「暗黒酸素」の生成解明へ=英研究機関と深海調査―日本財団
【ロンドン時事】日本財団は18日、英研究機関のスコットランド海洋科学協会(SAMS)と共同で、太陽光が届かない深海底で生成される「暗黒酸素」の調査を開始すると発表した。3年間で総額200万ポンド(約3億8000万円)を拠出し、暗黒酸素の生成メカニズムの解明を目指す。
暗黒酸素を巡っては、SAMSのアンドリュー・スイートマン教授らの研究チームが昨夏、太平洋の深海底で存在を確認した。マンガンやコバルトなどの金属を含む「マンガン団塊」と呼ばれる鉱物から酸素が発生している可能性が高いという。光合成のみが酸素を生み出すとしてきた従来の科学的常識を覆す発見として、世界的に注目を集めている。
計画では、水深1万1000メートル以上の深海底に到達可能な実験装置を開発し、酸素や水素などの濃度を測定する。
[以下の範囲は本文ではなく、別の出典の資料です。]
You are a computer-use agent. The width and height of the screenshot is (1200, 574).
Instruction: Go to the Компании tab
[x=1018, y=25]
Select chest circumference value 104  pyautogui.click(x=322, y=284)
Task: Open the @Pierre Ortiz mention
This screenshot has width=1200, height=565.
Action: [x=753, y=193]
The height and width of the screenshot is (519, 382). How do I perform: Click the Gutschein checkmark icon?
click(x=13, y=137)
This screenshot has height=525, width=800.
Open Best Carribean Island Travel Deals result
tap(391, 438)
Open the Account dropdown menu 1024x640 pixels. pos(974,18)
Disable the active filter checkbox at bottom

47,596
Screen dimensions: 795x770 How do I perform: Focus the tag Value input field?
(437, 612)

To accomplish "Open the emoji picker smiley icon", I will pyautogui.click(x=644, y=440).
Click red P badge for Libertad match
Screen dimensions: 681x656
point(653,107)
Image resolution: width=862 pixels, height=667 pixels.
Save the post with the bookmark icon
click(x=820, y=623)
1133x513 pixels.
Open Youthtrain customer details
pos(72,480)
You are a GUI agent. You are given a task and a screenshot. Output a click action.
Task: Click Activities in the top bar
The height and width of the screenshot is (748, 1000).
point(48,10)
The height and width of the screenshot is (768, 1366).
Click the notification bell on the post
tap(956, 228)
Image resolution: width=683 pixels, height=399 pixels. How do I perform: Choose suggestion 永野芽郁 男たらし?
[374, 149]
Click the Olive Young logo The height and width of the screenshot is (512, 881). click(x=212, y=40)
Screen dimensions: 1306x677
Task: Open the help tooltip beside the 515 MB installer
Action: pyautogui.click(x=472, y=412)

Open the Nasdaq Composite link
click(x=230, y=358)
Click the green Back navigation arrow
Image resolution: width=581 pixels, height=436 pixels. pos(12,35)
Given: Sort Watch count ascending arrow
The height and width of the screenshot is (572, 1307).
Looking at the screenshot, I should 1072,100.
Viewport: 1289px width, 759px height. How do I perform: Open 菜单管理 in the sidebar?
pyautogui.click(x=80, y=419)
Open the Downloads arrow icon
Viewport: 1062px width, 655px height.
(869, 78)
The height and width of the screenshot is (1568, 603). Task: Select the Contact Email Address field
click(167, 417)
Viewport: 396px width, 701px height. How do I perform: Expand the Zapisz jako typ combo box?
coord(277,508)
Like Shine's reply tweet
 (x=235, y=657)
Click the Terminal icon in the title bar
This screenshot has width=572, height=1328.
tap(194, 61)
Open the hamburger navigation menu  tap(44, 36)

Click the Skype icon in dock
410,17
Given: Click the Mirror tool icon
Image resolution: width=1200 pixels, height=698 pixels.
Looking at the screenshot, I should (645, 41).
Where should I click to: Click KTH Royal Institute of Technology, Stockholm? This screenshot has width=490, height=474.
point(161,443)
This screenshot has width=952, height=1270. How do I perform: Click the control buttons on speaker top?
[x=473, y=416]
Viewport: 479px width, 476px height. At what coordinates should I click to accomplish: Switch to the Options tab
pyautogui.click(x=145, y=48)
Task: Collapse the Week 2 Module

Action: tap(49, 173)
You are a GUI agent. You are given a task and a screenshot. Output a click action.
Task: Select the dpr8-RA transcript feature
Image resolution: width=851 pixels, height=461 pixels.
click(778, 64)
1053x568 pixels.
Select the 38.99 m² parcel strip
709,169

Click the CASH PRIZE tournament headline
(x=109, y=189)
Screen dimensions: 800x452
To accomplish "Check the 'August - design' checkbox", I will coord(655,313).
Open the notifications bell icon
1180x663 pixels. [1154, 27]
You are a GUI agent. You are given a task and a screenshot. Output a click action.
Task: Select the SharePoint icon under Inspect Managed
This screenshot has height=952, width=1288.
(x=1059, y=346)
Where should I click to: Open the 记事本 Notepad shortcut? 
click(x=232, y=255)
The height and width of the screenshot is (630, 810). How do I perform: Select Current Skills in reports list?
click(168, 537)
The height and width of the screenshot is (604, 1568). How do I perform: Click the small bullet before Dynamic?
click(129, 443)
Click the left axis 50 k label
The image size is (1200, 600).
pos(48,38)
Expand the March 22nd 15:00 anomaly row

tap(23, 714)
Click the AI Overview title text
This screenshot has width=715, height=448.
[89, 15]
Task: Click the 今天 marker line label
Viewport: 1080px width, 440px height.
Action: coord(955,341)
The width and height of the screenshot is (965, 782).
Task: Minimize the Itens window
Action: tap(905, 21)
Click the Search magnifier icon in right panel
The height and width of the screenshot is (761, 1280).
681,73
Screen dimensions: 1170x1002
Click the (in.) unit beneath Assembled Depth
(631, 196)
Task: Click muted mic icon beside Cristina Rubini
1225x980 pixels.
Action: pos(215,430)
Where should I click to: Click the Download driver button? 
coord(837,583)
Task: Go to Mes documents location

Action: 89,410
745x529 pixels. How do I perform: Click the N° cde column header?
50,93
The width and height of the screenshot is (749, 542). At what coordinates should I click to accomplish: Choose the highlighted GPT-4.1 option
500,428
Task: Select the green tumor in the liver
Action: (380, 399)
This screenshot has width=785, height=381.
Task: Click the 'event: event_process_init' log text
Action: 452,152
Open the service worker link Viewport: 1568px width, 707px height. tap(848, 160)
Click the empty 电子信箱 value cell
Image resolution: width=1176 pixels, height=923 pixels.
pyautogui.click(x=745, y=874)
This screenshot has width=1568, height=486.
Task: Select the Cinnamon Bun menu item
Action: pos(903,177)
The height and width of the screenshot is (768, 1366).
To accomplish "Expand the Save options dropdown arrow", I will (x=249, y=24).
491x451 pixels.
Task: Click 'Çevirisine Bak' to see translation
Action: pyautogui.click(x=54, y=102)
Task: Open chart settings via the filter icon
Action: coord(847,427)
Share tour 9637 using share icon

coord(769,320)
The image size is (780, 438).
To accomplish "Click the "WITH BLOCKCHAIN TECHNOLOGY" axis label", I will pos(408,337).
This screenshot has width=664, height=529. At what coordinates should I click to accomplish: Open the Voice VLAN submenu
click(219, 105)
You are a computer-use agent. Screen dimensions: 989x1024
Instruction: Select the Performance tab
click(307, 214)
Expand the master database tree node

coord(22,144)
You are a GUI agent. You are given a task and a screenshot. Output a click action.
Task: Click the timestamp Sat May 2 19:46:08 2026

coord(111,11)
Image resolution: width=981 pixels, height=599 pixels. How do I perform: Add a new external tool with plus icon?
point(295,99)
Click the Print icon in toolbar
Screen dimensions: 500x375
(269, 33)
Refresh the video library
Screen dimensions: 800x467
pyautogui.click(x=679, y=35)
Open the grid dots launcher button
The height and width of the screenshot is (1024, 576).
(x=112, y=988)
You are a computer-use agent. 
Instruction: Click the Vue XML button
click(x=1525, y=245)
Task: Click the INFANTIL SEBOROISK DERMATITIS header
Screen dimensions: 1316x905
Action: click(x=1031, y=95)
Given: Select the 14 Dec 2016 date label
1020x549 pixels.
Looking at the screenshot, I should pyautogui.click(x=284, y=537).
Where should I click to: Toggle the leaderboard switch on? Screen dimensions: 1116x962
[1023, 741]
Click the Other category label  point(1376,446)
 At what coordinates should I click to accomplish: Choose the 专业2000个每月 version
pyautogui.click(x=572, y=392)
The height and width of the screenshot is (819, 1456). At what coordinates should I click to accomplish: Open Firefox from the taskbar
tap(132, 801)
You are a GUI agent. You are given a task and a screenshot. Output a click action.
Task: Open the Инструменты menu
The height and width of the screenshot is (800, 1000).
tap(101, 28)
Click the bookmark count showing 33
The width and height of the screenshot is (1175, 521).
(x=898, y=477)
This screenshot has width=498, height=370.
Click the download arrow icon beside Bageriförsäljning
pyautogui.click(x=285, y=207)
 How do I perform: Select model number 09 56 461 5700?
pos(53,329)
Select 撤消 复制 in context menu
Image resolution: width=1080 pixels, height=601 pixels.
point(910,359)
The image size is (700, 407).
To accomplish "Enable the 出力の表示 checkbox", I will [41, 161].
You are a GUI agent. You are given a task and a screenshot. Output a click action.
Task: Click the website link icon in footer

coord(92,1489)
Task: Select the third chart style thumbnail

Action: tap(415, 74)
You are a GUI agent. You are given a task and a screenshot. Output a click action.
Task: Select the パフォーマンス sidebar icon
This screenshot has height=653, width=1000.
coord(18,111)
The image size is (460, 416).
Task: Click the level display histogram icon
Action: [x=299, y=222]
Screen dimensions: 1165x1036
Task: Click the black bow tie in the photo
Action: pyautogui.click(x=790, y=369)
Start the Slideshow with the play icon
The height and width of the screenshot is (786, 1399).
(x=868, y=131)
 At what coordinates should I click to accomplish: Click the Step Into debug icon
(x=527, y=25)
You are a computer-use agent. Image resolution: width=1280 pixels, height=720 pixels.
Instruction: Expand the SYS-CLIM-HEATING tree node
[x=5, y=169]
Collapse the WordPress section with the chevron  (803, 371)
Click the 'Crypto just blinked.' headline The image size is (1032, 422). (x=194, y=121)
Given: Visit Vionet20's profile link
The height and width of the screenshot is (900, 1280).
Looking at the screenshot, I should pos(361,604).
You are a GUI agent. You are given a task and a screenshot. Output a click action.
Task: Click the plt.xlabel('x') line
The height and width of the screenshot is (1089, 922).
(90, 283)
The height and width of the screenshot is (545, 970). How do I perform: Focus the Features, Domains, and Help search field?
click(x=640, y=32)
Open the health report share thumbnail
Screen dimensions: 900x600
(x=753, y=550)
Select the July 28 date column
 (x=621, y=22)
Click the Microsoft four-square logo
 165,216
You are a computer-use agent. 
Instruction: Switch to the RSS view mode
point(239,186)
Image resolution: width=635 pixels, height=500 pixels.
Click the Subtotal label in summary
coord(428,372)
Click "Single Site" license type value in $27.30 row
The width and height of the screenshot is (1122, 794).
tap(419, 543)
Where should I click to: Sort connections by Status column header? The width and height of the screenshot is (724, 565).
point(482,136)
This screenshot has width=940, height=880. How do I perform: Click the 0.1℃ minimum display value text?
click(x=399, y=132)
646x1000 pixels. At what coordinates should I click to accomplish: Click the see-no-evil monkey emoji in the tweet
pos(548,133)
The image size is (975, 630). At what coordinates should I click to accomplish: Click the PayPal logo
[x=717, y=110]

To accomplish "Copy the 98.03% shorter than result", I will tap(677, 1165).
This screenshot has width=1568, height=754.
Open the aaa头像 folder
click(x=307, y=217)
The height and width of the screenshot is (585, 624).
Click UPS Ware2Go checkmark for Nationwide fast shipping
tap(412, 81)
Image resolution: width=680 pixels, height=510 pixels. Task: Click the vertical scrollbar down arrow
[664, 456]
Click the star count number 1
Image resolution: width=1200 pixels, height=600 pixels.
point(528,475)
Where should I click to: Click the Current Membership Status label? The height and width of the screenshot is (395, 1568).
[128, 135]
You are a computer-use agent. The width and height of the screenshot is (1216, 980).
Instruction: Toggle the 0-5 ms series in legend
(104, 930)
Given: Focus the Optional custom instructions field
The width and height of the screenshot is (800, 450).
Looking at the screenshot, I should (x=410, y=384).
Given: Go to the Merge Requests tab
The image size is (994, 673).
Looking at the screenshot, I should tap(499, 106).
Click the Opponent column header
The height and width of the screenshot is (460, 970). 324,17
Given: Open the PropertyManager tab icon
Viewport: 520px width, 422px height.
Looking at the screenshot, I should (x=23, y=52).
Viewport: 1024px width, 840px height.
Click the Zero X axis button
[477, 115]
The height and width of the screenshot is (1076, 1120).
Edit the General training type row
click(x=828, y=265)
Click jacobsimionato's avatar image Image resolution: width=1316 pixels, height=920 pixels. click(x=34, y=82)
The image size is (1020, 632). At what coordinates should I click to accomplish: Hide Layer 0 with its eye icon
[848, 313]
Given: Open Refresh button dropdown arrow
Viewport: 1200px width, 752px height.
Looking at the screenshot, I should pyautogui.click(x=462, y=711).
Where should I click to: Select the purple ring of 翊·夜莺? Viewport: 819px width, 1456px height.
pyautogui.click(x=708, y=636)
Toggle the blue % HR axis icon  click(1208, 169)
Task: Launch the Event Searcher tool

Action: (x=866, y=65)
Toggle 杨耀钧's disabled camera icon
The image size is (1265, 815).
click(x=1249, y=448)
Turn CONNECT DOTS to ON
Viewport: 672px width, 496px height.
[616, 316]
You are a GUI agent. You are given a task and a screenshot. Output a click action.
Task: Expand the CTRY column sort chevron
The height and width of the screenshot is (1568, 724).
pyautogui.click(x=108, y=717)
一連の調査を通じて暗黒酸素の発生源を突き止めるとともに、海底の生態系への影響も分析するという。
ロンドン市内で記者会見した日本財団の笹川陽平会長は「暗黒酸素のメカニズムを理解するだけでなく、人類の生存を考える上で、深海で何が起きているかを知ることが重要だ」と調査の意義を語った。